─── ENTRIES SUPPLIED ───

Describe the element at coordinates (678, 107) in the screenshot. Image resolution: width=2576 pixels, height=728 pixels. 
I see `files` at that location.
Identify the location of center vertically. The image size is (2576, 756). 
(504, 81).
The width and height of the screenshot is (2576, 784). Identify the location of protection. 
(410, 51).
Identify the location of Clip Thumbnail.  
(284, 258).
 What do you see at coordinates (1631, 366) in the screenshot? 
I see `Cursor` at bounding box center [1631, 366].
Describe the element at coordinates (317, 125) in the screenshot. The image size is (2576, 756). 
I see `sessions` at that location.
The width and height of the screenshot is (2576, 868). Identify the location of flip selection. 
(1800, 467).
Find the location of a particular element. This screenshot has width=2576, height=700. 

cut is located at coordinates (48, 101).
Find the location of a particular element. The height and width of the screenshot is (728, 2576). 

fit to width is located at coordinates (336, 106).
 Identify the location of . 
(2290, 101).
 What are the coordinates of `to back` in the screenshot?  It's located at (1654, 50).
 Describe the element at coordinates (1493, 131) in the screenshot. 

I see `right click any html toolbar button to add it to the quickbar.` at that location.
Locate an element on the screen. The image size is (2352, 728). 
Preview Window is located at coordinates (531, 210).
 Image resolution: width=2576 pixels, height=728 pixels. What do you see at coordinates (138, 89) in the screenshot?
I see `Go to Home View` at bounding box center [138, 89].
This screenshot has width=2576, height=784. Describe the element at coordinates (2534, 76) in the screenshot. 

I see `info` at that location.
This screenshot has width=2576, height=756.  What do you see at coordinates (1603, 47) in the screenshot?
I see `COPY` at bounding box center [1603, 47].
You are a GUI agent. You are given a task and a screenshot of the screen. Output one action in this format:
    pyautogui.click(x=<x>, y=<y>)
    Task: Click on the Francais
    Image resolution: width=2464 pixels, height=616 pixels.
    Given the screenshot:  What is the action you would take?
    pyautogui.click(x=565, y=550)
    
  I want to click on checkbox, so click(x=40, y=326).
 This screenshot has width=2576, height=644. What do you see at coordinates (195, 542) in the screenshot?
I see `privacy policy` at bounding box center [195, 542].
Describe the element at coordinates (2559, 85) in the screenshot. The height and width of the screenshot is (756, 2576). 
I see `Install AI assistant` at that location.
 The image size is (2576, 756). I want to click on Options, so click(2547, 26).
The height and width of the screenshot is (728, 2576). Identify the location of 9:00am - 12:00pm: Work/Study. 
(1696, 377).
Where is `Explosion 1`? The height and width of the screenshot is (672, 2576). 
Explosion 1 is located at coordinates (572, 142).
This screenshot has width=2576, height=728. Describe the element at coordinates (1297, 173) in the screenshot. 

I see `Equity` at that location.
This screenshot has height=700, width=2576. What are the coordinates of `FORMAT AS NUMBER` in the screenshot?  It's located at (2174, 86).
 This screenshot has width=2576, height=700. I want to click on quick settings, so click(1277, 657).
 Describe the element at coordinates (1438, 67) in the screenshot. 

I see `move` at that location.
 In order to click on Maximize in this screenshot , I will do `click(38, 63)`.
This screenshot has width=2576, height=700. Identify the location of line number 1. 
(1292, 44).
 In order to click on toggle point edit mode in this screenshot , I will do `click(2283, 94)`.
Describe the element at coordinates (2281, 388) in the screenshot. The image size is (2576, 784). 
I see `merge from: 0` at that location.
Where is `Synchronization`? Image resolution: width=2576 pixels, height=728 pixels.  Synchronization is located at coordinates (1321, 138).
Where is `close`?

───

Turn the lines of the records above into a numbered list, starting at the first line and ending with the line containing "click any html", and leave out blank lines.

1. Describe the element at coordinates (678, 107) in the screenshot. Image resolution: width=2576 pixels, height=728 pixels. 
2. I see `files` at that location.
3. Identify the location of center vertically. The image size is (2576, 756). 
4. (504, 81).
5. The width and height of the screenshot is (2576, 784). Identify the location of protection. 
6. (410, 51).
7. Identify the location of Clip Thumbnail.  
8. (284, 258).
9.  What do you see at coordinates (1631, 366) in the screenshot? 
10. I see `Cursor` at bounding box center [1631, 366].
11. Describe the element at coordinates (317, 125) in the screenshot. The image size is (2576, 756). 
12. I see `sessions` at that location.
13. The width and height of the screenshot is (2576, 868). Identify the location of flip selection. 
14. (1800, 467).
15. Find the location of a particular element. This screenshot has width=2576, height=700. 
16. cut is located at coordinates (48, 101).
17. Find the location of a particular element. The height and width of the screenshot is (728, 2576). 
18. fit to width is located at coordinates (336, 106).
19.  Identify the location of . 
20. (2290, 101).
21.  What are the coordinates of `to back` in the screenshot?  It's located at (1654, 50).
22.  Describe the element at coordinates (1493, 131) in the screenshot. 
23. I see `right click any html toolbar button to add it to the quickbar.` at that location.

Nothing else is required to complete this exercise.